Diesen komödiantischen Nachruf auf Weihnachten sollten sich Theaterfreunde auf keinen Fall entgehen lassen. Austragungsort des feierlichen Weihnachtsfests sind zwei Familien auf benachbarten Balkonen – mit rasantem Szenenwechsel.
  Unter der Regie von Martin Dreiling sind die Figuren im komödiantischen Habitus zum Gaudium des Publikums zwar stark überzeichnet, aber doch so lebensnah. Beim Fest der Liebe und der Verheißung tun sich Abgründe auf, und das so komisch und absurd, dass kein Auge trocken bleibt. Eine Pointe jagt die andere in einer flotten Dialogführung; besinnlicher Humor, den man sich in einem Weihnachtsstück vielleicht auch erwarten würde, ist aus dem knackigen Sprüche-Repertoire nicht herauszuhören, dafür umso mehr Maliziöses und Gemeines. Hierfür ist genügend Konfliktstoff vorhanden; beeindruckend und professionell gespielt. Davon waren bei der Premiere im vollbesetzten Theaterkeller alle überzeugt.                               

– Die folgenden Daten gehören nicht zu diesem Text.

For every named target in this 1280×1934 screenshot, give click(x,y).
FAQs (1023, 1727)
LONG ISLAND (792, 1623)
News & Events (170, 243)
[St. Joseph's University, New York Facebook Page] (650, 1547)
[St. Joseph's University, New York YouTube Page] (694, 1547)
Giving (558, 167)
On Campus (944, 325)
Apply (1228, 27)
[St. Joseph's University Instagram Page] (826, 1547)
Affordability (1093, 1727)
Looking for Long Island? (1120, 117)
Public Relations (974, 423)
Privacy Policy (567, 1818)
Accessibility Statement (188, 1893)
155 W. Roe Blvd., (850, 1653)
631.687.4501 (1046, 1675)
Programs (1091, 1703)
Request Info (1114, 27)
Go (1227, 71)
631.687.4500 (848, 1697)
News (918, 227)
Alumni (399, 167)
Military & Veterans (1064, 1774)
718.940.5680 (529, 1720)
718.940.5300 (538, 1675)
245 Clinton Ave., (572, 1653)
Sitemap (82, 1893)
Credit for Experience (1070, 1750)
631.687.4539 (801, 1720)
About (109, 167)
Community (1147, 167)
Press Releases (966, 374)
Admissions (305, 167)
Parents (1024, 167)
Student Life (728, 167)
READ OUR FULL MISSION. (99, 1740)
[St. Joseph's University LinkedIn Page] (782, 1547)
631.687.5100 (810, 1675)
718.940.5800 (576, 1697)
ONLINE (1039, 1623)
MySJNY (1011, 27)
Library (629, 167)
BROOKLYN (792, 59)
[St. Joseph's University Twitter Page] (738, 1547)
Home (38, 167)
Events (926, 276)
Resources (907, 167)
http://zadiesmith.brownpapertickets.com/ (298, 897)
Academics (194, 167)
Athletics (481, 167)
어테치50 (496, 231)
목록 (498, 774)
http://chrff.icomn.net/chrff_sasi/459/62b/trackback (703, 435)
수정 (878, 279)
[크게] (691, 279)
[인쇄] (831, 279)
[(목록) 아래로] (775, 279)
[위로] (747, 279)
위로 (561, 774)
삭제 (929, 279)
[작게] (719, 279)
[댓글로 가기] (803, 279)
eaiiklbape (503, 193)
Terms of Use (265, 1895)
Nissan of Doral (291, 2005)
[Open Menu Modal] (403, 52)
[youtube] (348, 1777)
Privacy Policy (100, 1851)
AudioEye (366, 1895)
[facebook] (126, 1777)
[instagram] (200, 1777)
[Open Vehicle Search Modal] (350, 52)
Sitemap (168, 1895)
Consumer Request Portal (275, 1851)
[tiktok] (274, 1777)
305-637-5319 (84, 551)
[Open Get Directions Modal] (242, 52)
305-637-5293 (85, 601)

  Skurrile Szenen und Situationskomik wechseln im flotten Schauplatzwechsel einander ab. Alle sechs Darsteller zeugen von guter theatralischer Qualität, fesseln das Interesse. Das Stück macht Spaß beim Mitdenken, denn so manche Szene macht betroffen und weckt Erinnerungen an Kalamitäten in der eigenen Familie. Es liegt am eigenwilligen Humor, der das Stück mit Recht zu einem modellhaften bürgerlichen Lustspiel macht. Es gibt sicher wenige von dieser Qualität. In der Figurenkonstellation schöpfen alle in bester Spiellaune ihre Motivationsreserven aus. Julia Frisch, Bernhard Oppl, Michael Zintl-Reburg, Nadja Kreuzer, Peter Woy und Stefan Parzer präsentieren ein hoch amüsantes Spektakel, ein katastrophales Weihnachtschaos, das schließlich doch ins Happy End mündet. Da fallen die Hühner vor Lachen tot von der Stange!